By Kevin Murphy, M.Sc.,
Psychoanalytic Psychotherapist,
Dublin, Ireland.

If I can, I’m going to try and draw two things together that, on the face of it, seem worlds apart. Let’s take the first thing first. I was talking to a man once who said he hated going on holidays. He didn’t like being away from home, he didn’t like flying, he didn’t like the sun and he went as rarely as he could. Any time he did go away, he felt uneasy, anxious, was prone to panic attacks and the entire experience was miserable for him and for anyone who happened to be with him.
The second thing is that Jean-Gerard Burzstein, doctor of philosophy and teacher and practitioner of psychoanalysis in Paris, was speaking in Dublin on Saturday and Sunday to the Association for Psychoanalysis and Psychotherapy in Ireland about issues of contemporary psychoanalysis. As you would expect, he was attempting to bring an understandable focus to a relatively complex array of concepts and theory.
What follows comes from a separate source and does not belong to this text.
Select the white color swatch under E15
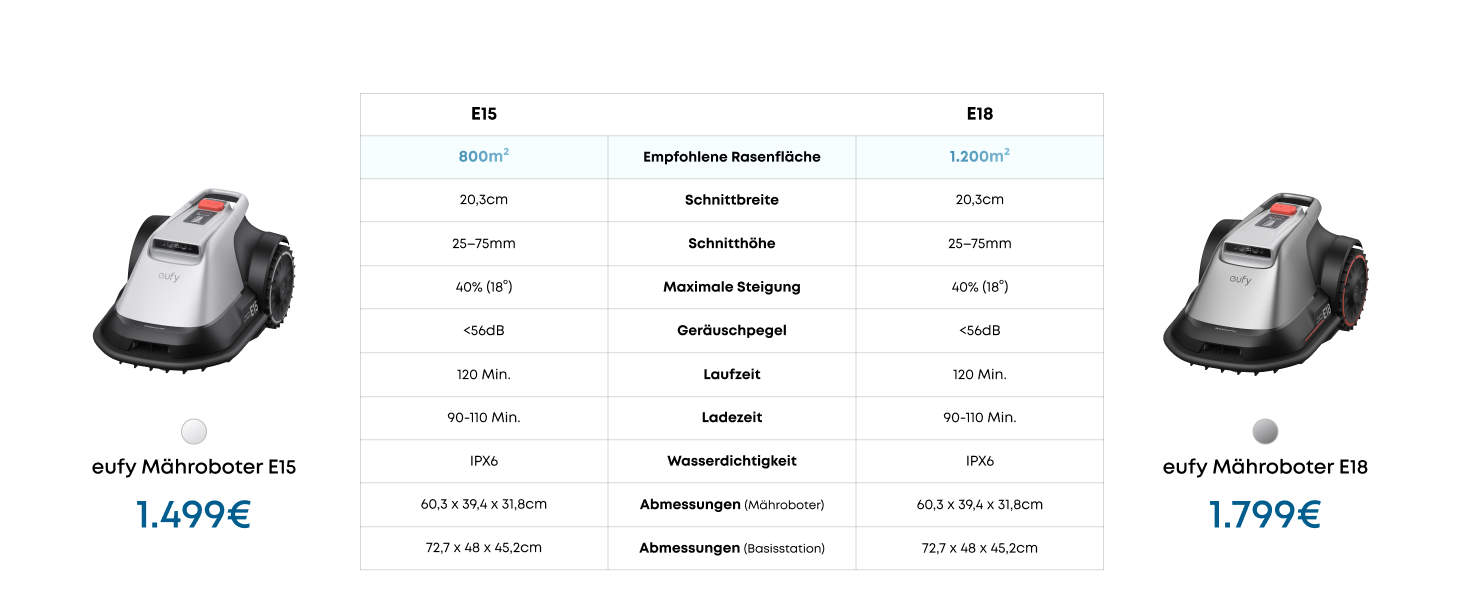1464x600 pixels. click(x=194, y=431)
So how on earth would one bring two things like this together; the nuggets of wisdom from complex theoretical concepts, and the position of a man who didn’t like going on holidays? Not an easy task.
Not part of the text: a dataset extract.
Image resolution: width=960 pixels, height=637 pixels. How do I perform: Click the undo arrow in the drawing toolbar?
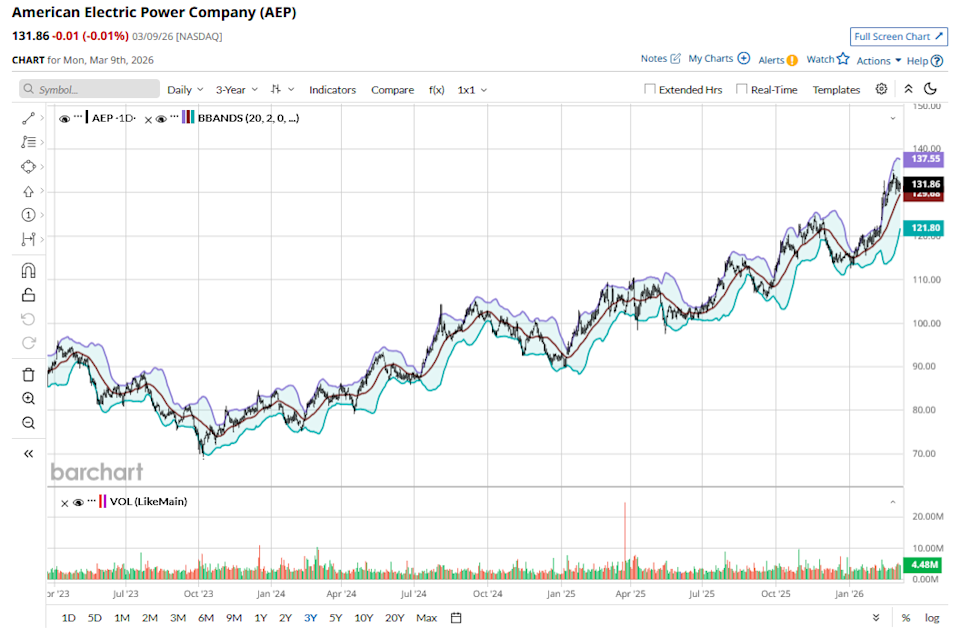(x=28, y=319)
Let’s take the man who hated holidays. An interesting thing about him was that, in his view, it was not ok to hate holidays. He should like holidays. All men liked holidays, going to the sun, or distant places, getting a tan, enjoying freedom of choice. By not being able to do it, and by not liking the fact that he wasn’t able to do it, he was somehow less than other men. An interesting place to see oneself, you might think.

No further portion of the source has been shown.